* What is needed
Return every line of the data below that includes the string "will".

* Records for processing

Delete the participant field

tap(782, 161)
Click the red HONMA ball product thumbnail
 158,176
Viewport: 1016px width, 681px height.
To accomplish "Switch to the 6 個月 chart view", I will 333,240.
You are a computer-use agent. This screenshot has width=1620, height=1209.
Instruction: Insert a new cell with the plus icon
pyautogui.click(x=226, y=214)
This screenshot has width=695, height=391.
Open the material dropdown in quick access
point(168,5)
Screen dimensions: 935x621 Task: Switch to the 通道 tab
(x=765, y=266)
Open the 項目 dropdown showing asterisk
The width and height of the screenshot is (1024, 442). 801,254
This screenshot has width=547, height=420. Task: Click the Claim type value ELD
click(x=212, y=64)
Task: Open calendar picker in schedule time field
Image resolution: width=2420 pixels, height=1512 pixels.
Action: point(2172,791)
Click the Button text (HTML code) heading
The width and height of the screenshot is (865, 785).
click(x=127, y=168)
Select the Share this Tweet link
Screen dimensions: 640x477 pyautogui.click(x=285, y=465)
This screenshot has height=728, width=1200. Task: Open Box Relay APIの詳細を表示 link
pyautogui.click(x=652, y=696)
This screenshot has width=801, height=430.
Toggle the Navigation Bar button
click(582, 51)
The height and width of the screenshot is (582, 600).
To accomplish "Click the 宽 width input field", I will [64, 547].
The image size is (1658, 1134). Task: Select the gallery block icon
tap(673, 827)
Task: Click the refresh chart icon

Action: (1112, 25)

* Task answer
To accomplish "Switch to the 6 個月 chart view", I will 333,240.
To accomplish "Click the 宽 width input field", I will [64, 547].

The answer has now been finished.